Luckily, Lisette and Kathy's little brother, age 10, doesn't seem too aware of the tension -- he cares only about video games, they joked.

"I am just extremely glad he won't have to go through what we have to go through," Lisette said.


Back in Oxnard, Basurto said that she eventually let go of the resentment toward her U.S.-citizen siblings.

She told herself, "I have to pick myself up and pick up my own community because nobody else is going to do it."

She started to volunteer as a Mixtec interpreter. She provided translation services and helped create food drives for Mixtec farmworkers impacted by the 2017 Thomas Fire in Ventura County.

It became a full-time job; she didn't need DACA to make a living.

Although federal law prohibits employers from hiring someone residing in the country illegally, there is no law prohibiting such a person from starting a business or becoming an independent contractor like Basurto.

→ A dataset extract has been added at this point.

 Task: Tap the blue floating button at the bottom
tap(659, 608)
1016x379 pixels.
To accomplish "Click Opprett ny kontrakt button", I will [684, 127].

Her older siblings who qualified for the program moved on with their lives. Her brother travels the state making artwork for buildings and her sister has an office job and cares for her children. Unlike Basurto, they never got involved in advocating for their community.

"My older siblings live normal lives. They go to work and back home to their families," she said. "I think outside myself. I speak for folks who don't have confidence or the safety to advocate for themselves."

Sometimes Basurto ponders what her life would have been like with DACA. She thinks of the DACA recipients pacified by their new entry into something resembling an American life. In a way, she believes, DACA stunted the same youth-led nationwide activism that won DACA protections in the first place.

"I know folks who ended up getting DACA and forgot that there are folks who fought for it and those who are still undocumented," Basurto said. "If I had gotten DACA, I would have most likely become one of those folks."

The end of DACA could be seen as a blessing, Basurto argued. It reawakened a movement.